● Objective
Duplicate the records word for word, starting with the line that contains "Where should I click to: Select" and going on through the end of the records.

===== Input =====

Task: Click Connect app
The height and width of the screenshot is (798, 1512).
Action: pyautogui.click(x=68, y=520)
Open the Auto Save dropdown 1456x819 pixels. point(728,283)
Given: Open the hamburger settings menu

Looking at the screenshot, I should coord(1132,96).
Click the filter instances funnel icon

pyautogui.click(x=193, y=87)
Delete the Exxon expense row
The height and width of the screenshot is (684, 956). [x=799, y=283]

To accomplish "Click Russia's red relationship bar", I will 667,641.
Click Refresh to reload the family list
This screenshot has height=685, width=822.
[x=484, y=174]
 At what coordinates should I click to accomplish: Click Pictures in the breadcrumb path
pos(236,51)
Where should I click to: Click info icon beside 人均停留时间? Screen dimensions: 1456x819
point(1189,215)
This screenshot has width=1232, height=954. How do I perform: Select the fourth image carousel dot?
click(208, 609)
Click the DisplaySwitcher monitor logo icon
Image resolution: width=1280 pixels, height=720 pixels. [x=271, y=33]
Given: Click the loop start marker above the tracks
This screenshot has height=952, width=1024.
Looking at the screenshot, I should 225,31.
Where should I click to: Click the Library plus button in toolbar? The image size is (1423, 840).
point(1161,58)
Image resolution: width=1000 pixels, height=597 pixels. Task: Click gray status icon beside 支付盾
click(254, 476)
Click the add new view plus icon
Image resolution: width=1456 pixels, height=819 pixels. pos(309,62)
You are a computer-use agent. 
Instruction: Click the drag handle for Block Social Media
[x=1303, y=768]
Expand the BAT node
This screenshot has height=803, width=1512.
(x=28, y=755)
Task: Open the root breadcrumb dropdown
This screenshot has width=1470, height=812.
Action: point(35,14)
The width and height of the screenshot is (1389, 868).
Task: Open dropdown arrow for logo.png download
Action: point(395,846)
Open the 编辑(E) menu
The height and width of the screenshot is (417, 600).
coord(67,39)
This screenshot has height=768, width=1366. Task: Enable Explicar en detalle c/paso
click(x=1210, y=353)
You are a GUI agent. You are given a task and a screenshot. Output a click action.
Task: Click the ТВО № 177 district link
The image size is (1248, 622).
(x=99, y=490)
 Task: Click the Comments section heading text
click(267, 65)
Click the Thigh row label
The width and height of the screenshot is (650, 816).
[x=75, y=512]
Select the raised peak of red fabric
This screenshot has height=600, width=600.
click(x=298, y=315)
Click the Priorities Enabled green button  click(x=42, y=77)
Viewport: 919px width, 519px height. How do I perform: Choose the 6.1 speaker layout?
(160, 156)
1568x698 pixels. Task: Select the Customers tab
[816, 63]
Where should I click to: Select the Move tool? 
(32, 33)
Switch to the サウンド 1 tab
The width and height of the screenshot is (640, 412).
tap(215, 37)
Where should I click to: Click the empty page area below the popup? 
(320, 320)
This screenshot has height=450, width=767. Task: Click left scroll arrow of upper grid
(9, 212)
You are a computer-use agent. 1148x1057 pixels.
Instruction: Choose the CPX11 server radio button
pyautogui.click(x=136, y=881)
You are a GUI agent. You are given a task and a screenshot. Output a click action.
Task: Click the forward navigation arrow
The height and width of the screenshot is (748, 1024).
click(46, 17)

=====

● Complete answer
Where should I click to: Select the Move tool? 
(32, 33)
Switch to the サウンド 1 tab
The width and height of the screenshot is (640, 412).
tap(215, 37)
Where should I click to: Click the empty page area below the popup? 
(320, 320)
This screenshot has height=450, width=767. Task: Click left scroll arrow of upper grid
(9, 212)
You are a computer-use agent. 1148x1057 pixels.
Instruction: Choose the CPX11 server radio button
pyautogui.click(x=136, y=881)
You are a GUI agent. You are given a task and a screenshot. Output a click action.
Task: Click the forward navigation arrow
The height and width of the screenshot is (748, 1024).
click(46, 17)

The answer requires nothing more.